RECORDS SUPPLIED =
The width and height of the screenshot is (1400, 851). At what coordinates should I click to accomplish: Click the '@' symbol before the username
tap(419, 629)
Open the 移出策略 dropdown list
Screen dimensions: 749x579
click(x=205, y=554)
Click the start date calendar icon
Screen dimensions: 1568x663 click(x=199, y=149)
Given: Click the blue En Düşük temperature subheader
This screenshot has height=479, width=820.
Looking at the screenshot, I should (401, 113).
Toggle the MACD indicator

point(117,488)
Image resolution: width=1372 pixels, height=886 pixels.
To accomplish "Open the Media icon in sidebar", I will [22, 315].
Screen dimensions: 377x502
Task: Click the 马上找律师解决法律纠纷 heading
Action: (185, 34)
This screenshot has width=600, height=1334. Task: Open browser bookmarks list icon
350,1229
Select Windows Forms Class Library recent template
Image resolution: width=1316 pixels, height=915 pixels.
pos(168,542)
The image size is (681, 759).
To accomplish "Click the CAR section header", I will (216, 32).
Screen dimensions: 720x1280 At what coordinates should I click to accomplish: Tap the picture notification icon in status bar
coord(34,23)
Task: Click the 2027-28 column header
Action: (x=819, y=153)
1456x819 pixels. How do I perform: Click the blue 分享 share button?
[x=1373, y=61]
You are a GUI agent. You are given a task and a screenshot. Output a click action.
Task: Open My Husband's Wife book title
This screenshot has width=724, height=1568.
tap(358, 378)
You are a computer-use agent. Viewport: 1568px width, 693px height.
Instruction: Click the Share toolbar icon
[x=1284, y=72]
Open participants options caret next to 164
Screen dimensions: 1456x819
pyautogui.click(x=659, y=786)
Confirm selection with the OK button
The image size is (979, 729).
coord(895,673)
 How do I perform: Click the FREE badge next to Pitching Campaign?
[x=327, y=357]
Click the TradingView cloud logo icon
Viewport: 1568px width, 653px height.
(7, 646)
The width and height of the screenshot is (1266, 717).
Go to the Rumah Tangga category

EXERCISE GOAL =
Identify every line in the material above that contains the string "Viewport", matching capitalization exactly, and copy each such line in full.

WRITTEN SOLUTION =
You are a computer-use agent. Viewport: 1568px width, 693px height.
Viewport: 1568px width, 653px height.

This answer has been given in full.